[Information given]
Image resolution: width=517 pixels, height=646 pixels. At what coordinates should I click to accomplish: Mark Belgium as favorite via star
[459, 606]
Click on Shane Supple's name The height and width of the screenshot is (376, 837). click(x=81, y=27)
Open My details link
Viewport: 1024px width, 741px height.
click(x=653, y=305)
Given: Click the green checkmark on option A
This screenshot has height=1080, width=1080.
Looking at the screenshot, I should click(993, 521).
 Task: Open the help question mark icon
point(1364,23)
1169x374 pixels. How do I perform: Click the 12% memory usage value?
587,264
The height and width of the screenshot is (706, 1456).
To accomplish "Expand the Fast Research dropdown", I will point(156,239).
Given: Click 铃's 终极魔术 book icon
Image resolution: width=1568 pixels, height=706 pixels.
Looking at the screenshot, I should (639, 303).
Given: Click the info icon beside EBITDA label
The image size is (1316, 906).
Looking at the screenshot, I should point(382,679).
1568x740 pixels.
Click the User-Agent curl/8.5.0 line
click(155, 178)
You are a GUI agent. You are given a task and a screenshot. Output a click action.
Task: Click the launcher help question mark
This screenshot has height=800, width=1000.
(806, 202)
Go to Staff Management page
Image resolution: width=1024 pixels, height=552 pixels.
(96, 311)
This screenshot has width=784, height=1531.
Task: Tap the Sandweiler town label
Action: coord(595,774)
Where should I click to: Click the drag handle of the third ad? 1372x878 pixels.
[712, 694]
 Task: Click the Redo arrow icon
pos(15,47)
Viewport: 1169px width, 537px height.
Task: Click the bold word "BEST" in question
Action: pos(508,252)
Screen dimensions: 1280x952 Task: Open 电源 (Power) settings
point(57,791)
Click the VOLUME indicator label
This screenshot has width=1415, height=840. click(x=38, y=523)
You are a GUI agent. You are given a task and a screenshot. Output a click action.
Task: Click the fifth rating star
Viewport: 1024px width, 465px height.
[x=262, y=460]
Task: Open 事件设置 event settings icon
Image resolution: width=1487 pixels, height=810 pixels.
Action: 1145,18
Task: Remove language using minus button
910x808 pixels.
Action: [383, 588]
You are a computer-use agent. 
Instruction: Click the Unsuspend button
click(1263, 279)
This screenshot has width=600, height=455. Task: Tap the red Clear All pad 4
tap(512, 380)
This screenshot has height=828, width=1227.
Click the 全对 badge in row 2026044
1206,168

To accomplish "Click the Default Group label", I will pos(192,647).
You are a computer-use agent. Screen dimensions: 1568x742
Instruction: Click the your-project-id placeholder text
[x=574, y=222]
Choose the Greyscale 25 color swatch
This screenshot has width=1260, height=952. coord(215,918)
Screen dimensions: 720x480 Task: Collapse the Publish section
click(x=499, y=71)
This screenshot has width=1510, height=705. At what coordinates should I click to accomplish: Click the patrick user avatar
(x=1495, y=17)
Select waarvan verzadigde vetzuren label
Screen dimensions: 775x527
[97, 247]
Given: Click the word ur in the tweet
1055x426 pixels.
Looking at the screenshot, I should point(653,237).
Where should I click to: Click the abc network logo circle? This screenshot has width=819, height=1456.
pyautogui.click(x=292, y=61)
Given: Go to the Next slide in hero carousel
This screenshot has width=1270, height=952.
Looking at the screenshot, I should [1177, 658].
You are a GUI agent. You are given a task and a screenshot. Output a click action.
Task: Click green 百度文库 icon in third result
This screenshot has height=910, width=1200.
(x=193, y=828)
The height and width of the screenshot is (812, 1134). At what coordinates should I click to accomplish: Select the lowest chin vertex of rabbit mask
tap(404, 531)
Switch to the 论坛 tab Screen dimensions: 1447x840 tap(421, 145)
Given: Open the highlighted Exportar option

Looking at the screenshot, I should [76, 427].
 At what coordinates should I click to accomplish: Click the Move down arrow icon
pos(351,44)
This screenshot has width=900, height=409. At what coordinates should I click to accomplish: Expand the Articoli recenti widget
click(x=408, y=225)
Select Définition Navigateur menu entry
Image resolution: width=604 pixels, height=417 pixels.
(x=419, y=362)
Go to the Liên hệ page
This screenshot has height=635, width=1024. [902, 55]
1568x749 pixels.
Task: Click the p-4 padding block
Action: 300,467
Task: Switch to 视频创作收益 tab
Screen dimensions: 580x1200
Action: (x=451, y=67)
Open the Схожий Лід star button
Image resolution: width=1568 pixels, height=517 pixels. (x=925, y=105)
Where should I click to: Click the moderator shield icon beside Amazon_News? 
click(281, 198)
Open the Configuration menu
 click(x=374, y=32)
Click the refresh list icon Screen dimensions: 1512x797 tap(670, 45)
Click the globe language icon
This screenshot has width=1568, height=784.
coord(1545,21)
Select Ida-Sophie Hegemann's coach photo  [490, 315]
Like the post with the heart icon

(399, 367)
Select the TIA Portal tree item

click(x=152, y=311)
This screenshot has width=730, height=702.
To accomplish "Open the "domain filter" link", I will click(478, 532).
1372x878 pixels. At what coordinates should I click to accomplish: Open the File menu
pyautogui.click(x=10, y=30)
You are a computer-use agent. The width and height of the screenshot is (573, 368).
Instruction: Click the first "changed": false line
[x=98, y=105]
[/Information given]
[What to work on]: Lines containing the word "will" must be found in the data above and copied.

[Answer to this task]:
To accomplish "Expand the Fast Research dropdown", I will point(156,239).
To accomplish "Click the Default Group label", I will pos(192,647).
To accomplish "Open the "domain filter" link", I will click(478, 532).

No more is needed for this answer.